The question of what stories to tell probably does weigh heavy on the minds of Grey’s creators. After weaving tales of train wrecks that result in double-impalings, bloodthirsty escaped lions, icicle stabbings, and plane crashes, after giving its lead character not one, but two secret sisters, where else is there to go? We’ve seen alternate realities, we’ve seen musical episodes. This is a show that dropped its now-infamous ghost sex storyline in season five. What could a 19th season possibly bring?

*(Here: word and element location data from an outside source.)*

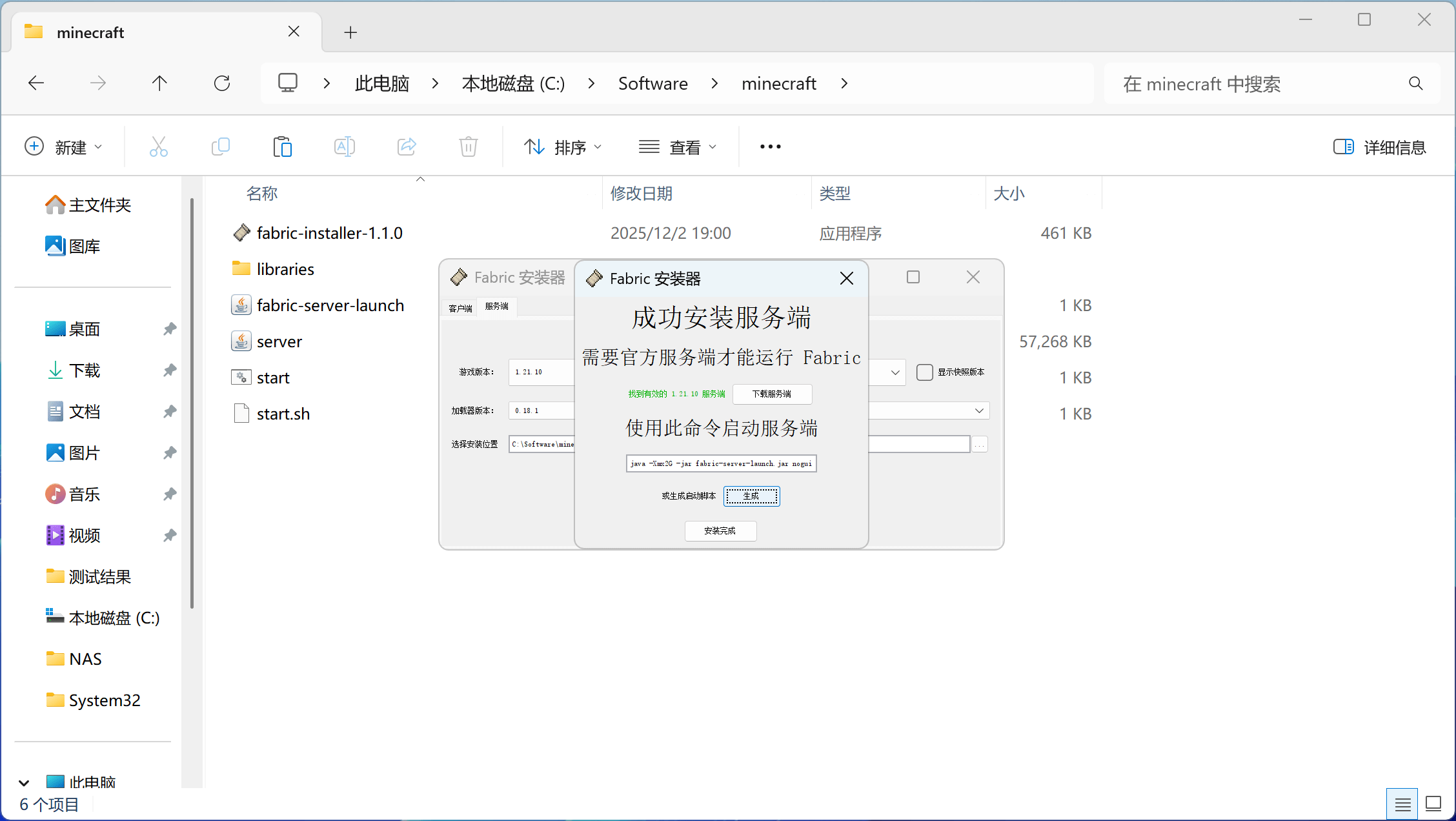Switch to large thumbnails view icon

[1433, 804]
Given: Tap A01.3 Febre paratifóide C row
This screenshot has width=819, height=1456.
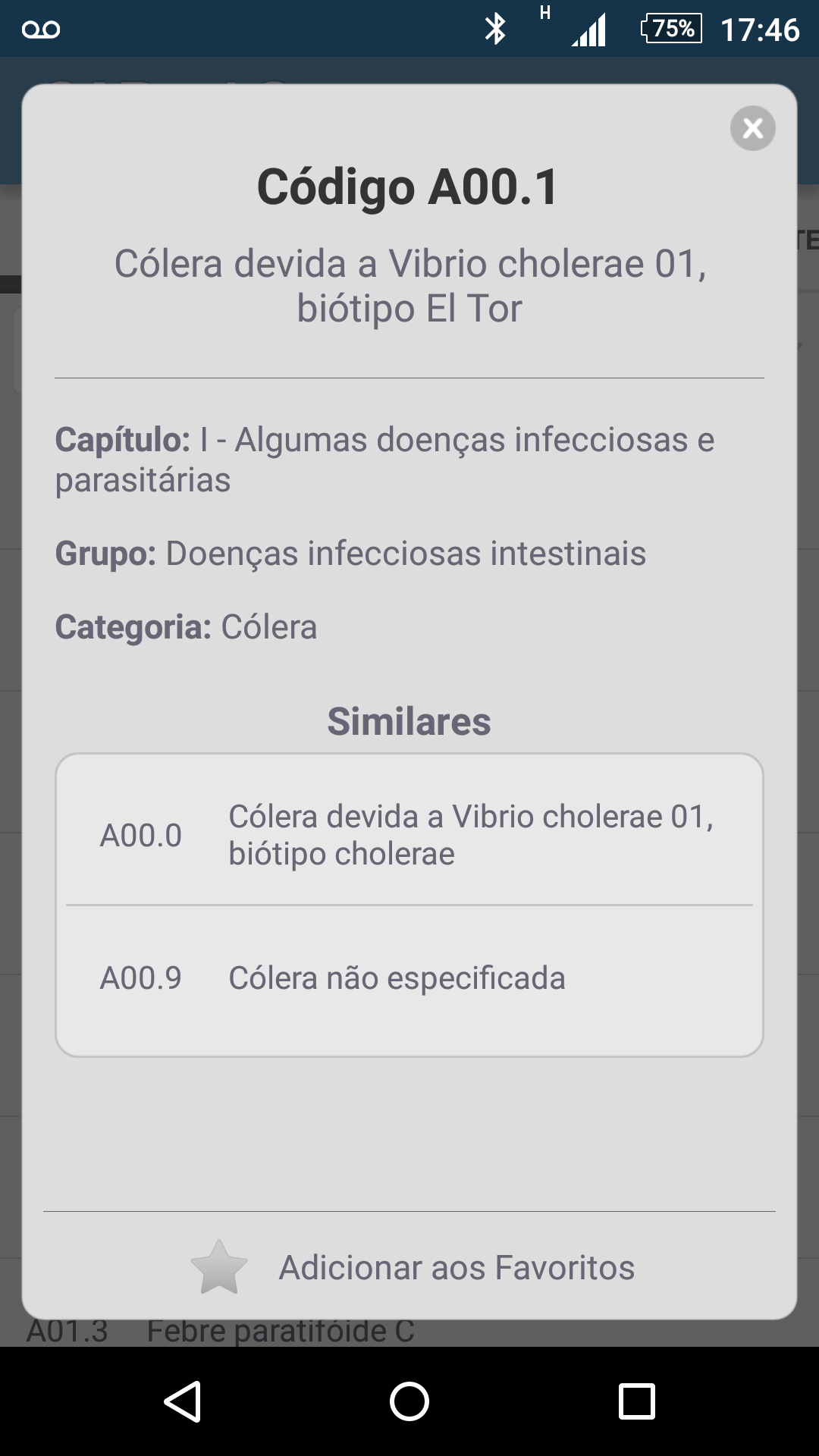Looking at the screenshot, I should [x=220, y=1332].
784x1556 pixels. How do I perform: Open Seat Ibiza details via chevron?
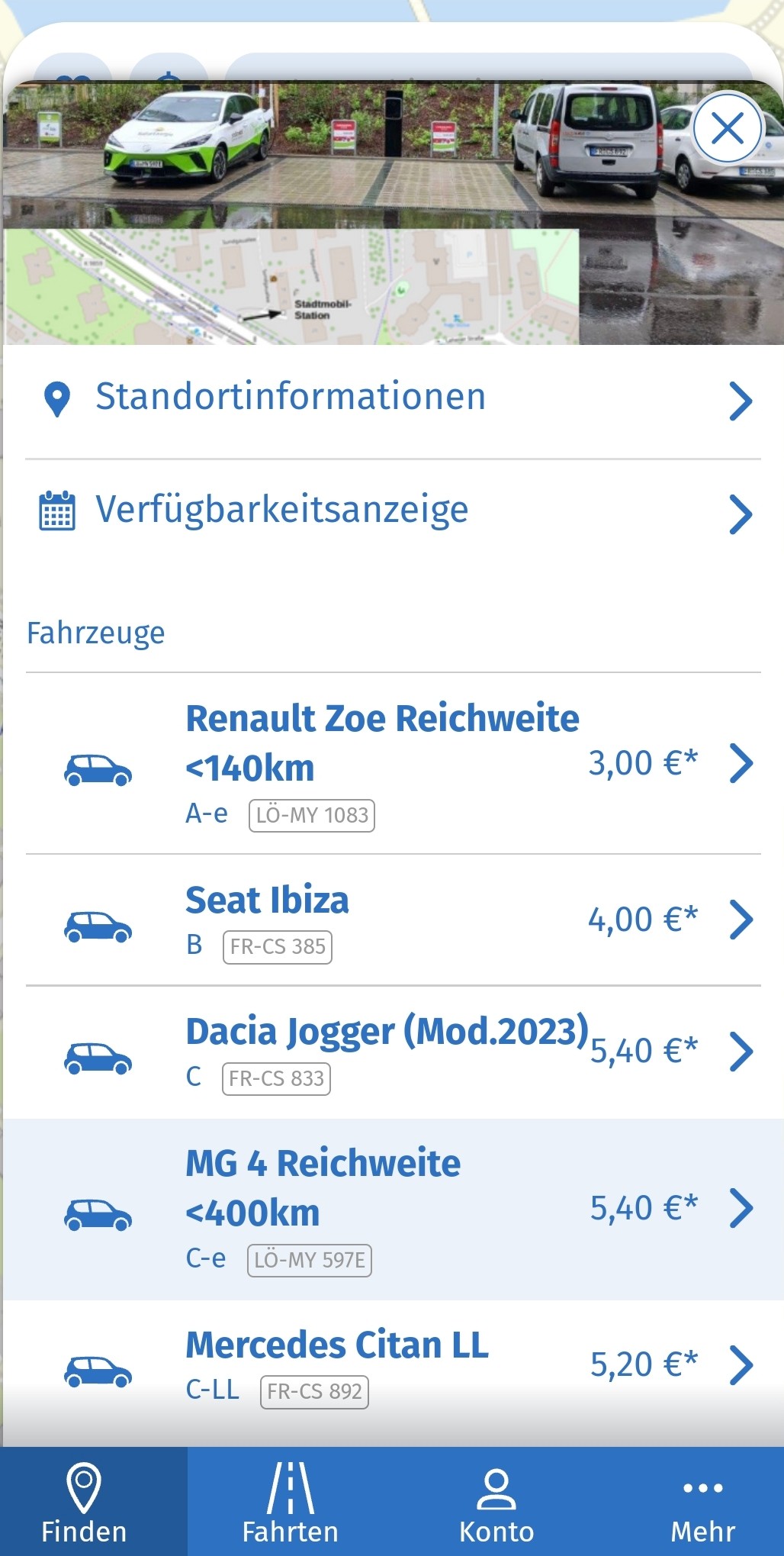coord(741,920)
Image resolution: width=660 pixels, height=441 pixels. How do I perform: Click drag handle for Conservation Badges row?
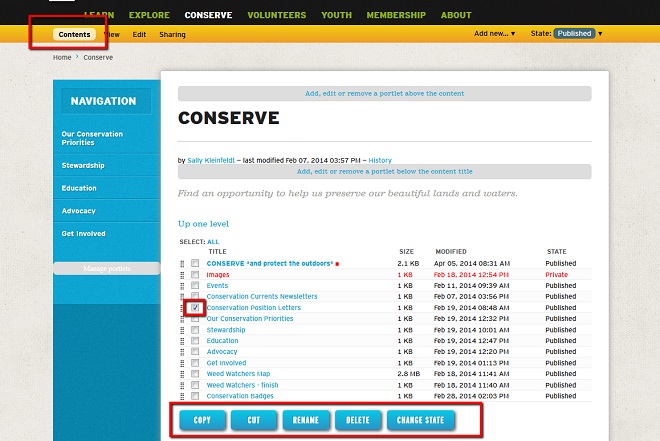[182, 396]
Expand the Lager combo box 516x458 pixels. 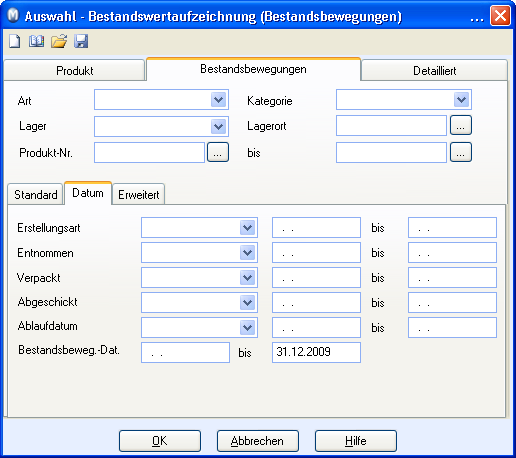[x=219, y=126]
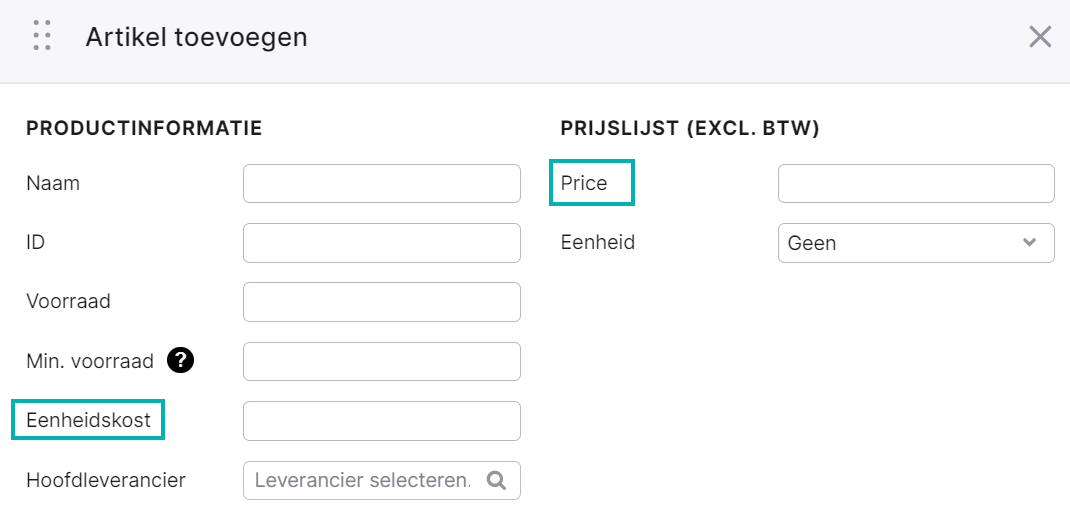Click the Prijslijst (excl. BTW) heading
The image size is (1070, 514).
click(x=690, y=128)
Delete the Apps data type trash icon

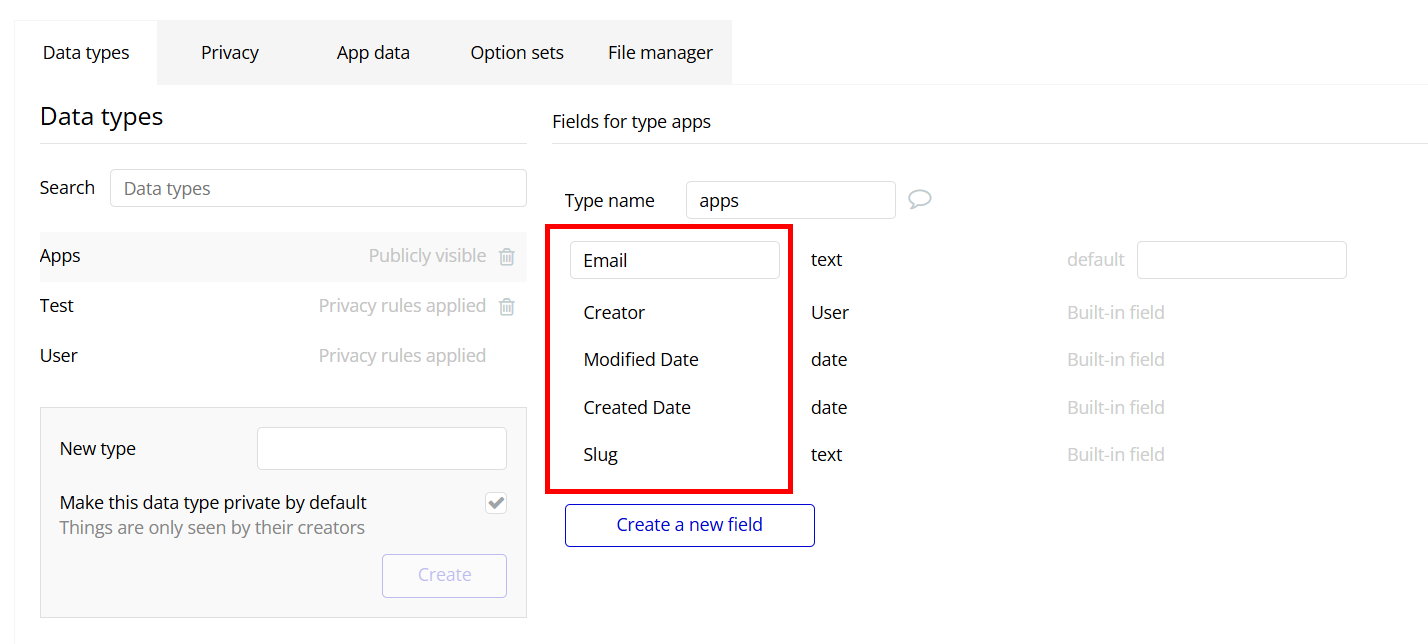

This is not even the first time that Pompeo has told the press that she’s looking for the exits. In September, she suggested that whenever she gets close to breaking the glass and pulling the emergency fire alarm, ABC just keeps throwing more money at her. “I’ve been trying to get away for years,” she told ET. “I have been trying. It’s not because I haven’t been trying. I have strong relationships at the network and they have been very, very good to me, and have incentivized me to stay.”
There’s something both irking and refreshing about Pompeo’s pleas to power down the money machine and let the sexy surgeons of the Grey Sloan Memorial Hospital go gentle into that good night. Sure, her time on the show may have made her obscenely wealthy, but that doesn’t mean that the far more modestly remunerated members of the series’ crew don’t need the gig, tired though the storytelling may be. Still, it’s nice to hear someone at the heart of an entertainment behemoth speak honestly about the fact that, considered purely on its artistic merits, it could be in need of the Old Yeller treatment.